Designs Gaussian filter weights

Parameters:

samples_per_symbol (int) – Samples-per-symbol (SPS) for the underlying modulation, equivalent to the oversampling rate.
bt (float, optional) – Time-bandwidth product. Defaults to 0.35.

Returns:

Gaussian filter weights

Return type:

np.ndarray

torchsig.utils.dsp.low_pass_iterative_design(cutoff: float, transition_bandwidth: float, sample_rate: float, desired_attenuation_db: float = 120) → ndarray[source]¶

Iteratively designs a low-pass filter using the window method, adjusting the filter length to meet the desired stopband attenuation.

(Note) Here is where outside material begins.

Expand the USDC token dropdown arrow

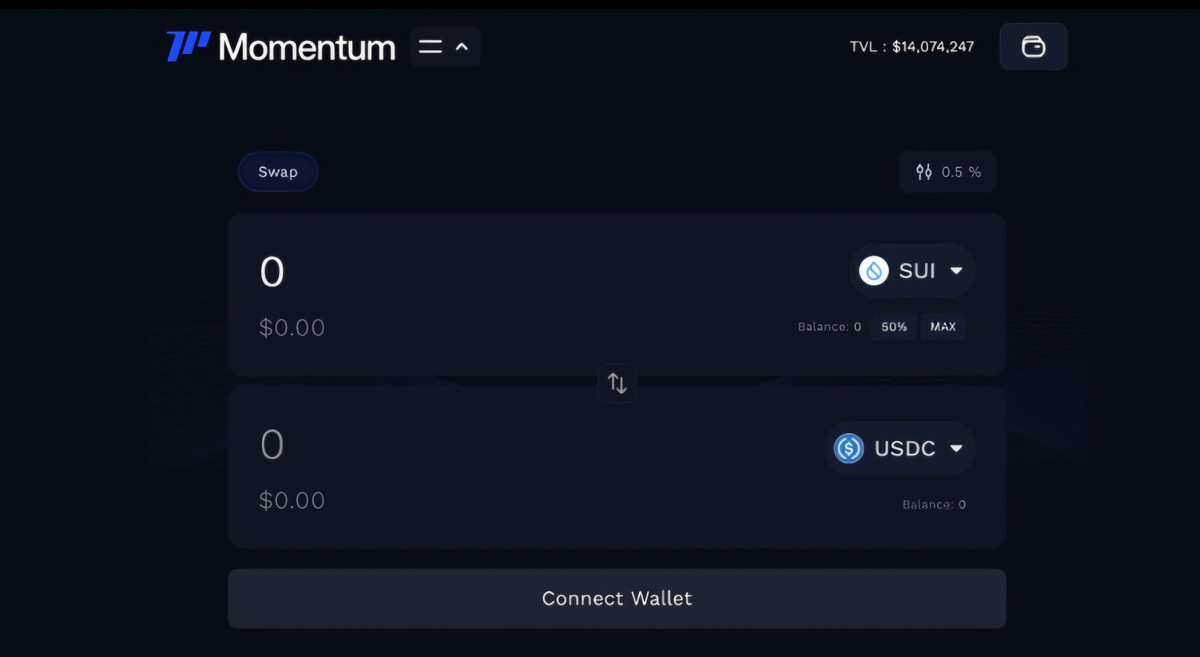956,448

The filter design process starts with an initial filter design, and then iteratively increases the filter length based on the measured stopband attenuation. This process continues until the desired stopband attenuation is achieved or the maximum number of iterations is reached.

Parameters:

cutoff (float) – The cutoff frequency of the low-pass filter (in Hz).
transition_bandwidth (float) – The transition bandwidth of the filter (in Hz).
sample_rate (float) – The sample rate of the system (in Hz).
desired_attenuation_db (float, optional) – The desired stopband attenuation in decibels (dB). Defaults to 120 dB.

Returns:

The designed low-pass filter coefficients.

Return type:

np.ndarray

Raises:

Warning – If the filter design process exceeds the maximum number of iterations, a warning is raised and the initial filter design is returned.

Notes

The iterative design process adjusts the filter length based on the ratio of desired and measured stopband attenuation. If the process doesn’t converge within a reasonable number of iterations, the initial design is returned.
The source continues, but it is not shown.